**Selected extract**:
*** Begin section ***

7.2. Notwithstanding clause 7.1, above, from time to time, Fix shall grant to the Advertiser, a licence to reproduce the Fix 
Material, specifically as it appears within the Advertisement, for public communication and / or internal use, by the 
Advertiser or on its behalf. The terms of this licence will be detailed in a separate “Licence” signed by the parties on or about 
the date of this Agreement. The Advertiser accepts that Fix’s ability to grant such a licence is subject always to any 
restrictions imposed by third-parties whose contributions are featured in the Fix Material. The Advertiser’s licence (if any) 
in respect of the Fix Material is conditional on the Advertiser: 
7.2.1. signing and complying with the terms of the Licence, including but not limited to the licence period and the approved 
platforms detailed therein; 
7.2.2. not altering or changing the Fix Material;  
7.2.3. agreeing that it will not apply for (either itself or in conjunction with any third party) nor authorise any third party to 
apply for (or otherwise secure) any protection in respect of the Fix Material, all such rights are reserved to Fix; 
7.2.4. agreeing to take such steps as may be reasonably necessary to protect Fix’s rights in and to the Fix Material, 
including providing reasonable assistance to Fix in relation to any claims or actions it brings or is required to defend 
(Fix reserves all right and powers required to enforce rights in and to the Fix Material); 
7.2.5. agreeing that it will not at any time now or in the future dispute or challenge Fix’s ownership of any of the 
Intellectual Property rights related to the Fix Material; 
7.2.6. not using the Fix Material in any way which is intended or reasonably likely to be harmful to Fix’s reputation;  
7.2.7. ensuring that its use of the Fix Material complies with Applicable Law and/or Fix’s reasonable instructions (such 
as take down requests and adjacency guidelines) as may be communicated from time to time; and  
7.2.8. ensuring that Fix is credited (in a manner agreeable to Fix) whenever the Fix Material is reproduced and/or 
publicly communicated for example “in association with Fix Radio” or such other agreed credit; 
7.2.9. the Advertiser’s compliance with the licensing arrangements pertaining to music and other 3rd party content included 
within the Fix Material any additional usage which shall be agreed between the Advertiser and the relevant rights 
7.2.10. indemnifying Fix and keeping Fix fully and effectively indemnified and holding Fix harmless from and against 
any third party claims which arise out of or are associated with the Advertiser’s actual or purported failure to comply 
with this clause 7.2 and/or the terms of the Licence.

*** End section ***

**Exercise 1**:
Quote the stretch of the licence clause from "7.2. Notwithstanding clause" through "licence (if any)".
**Exercise 2**:
Answer these questions from the licence clause:
(a) According to the licence clause, where will the terms of the licence be detailed?
(b) Which two examples of Fix's reasonable instructions are given?
(c) What example credit is offered for when the Fix Material is reproduced or publicly communicated?
The rows that follow the licence clause come from a separate source.

**Information supplied**:

*** Begin section ***

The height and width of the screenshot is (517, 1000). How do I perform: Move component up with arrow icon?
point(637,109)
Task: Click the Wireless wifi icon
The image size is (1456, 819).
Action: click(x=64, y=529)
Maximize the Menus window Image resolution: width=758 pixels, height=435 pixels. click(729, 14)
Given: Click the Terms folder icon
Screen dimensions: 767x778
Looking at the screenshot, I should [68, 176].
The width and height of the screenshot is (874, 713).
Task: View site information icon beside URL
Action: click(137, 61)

*** End section ***
*** Begin section ***

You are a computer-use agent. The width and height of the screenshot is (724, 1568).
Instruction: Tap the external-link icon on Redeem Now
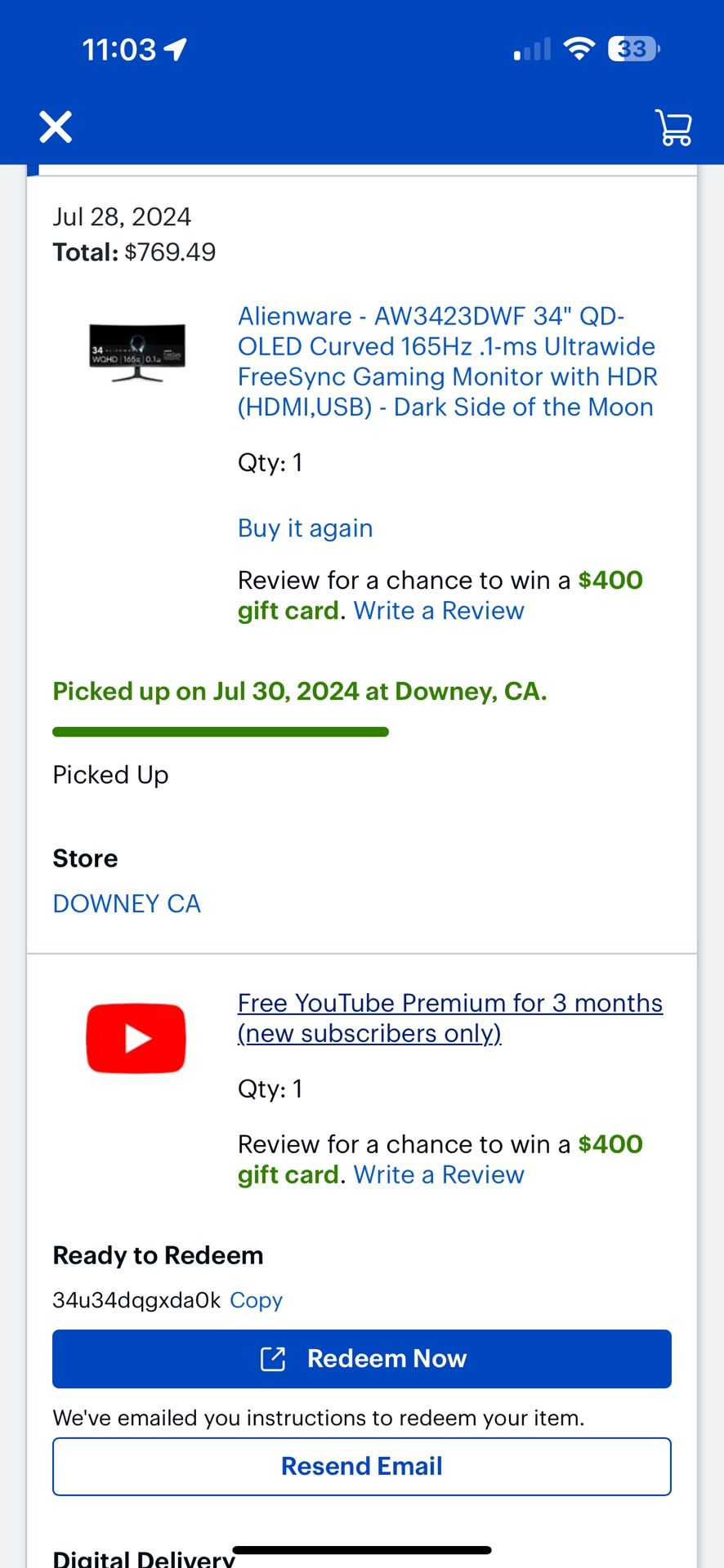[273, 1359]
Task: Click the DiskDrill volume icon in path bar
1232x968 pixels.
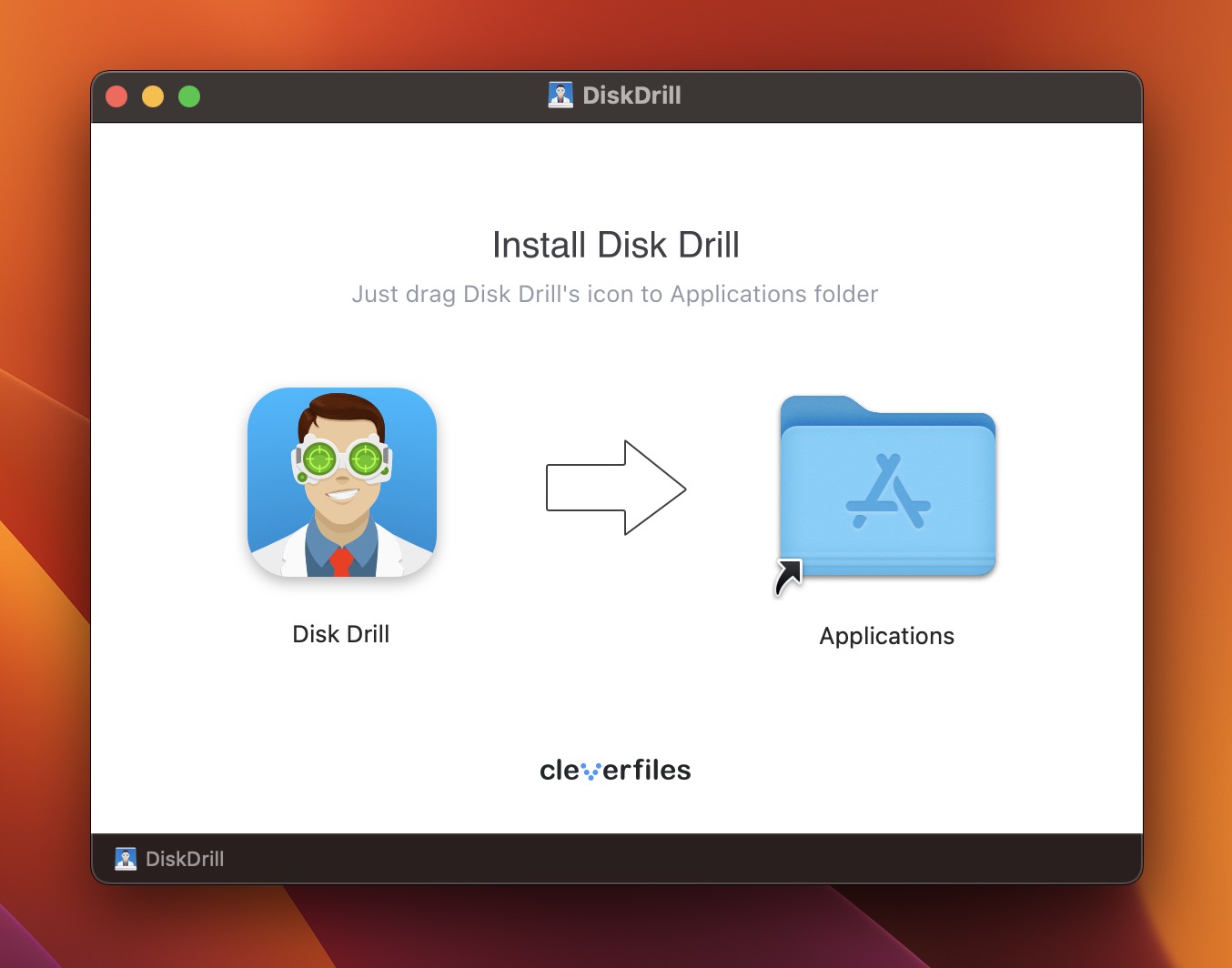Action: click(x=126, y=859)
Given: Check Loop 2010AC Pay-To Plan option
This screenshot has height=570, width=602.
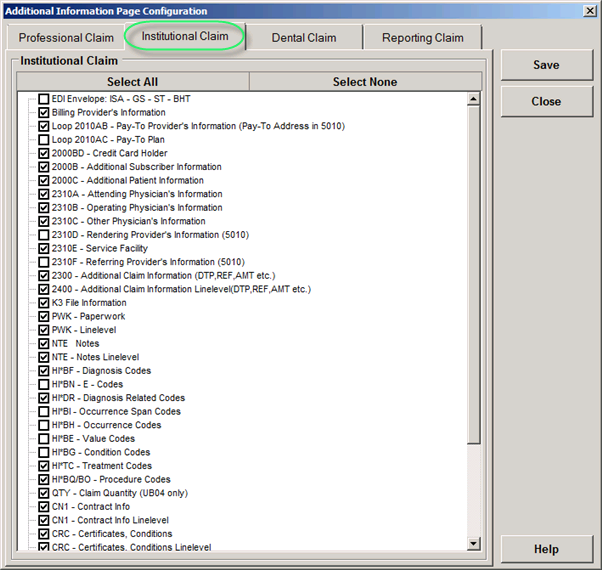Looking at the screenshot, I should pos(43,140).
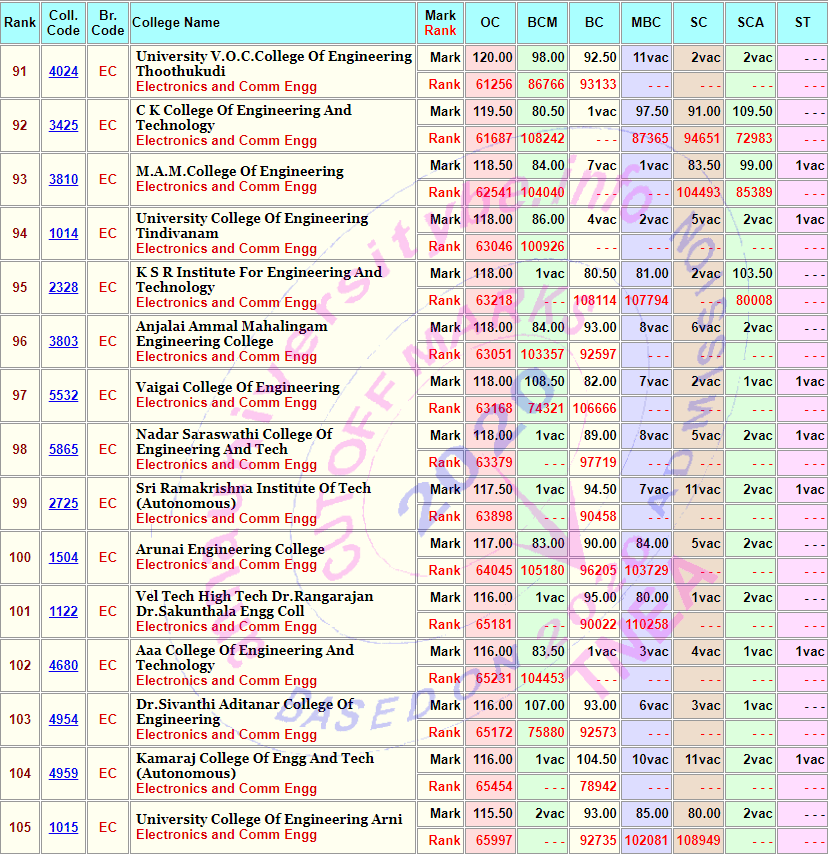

*** End section ***

**Result 1**:
7.2. Notwithstanding clause 7.1, above, from time to time, Fix shall grant to the Advertiser, a licence to reproduce the Fix 
Material, specifically as it appears within the Advertisement, for public communication and / or internal use, by the 
Advertiser or on its behalf. The terms of this licence will be detailed in a separate “Licence” signed by the parties on or about 
the date of this Agreement. The Advertiser accepts that Fix’s ability to grant such a licence is subject always to any 
restrictions imposed by third-parties whose contributions are featured in the Fix Material. The Advertiser’s licence (if any)

**Result 2**:
(a) In a separate "Licence" signed by the parties on or about the date of this Agreement.
(b) Take down requests and adjacency guidelines.
(c) "in association with Fix Radio"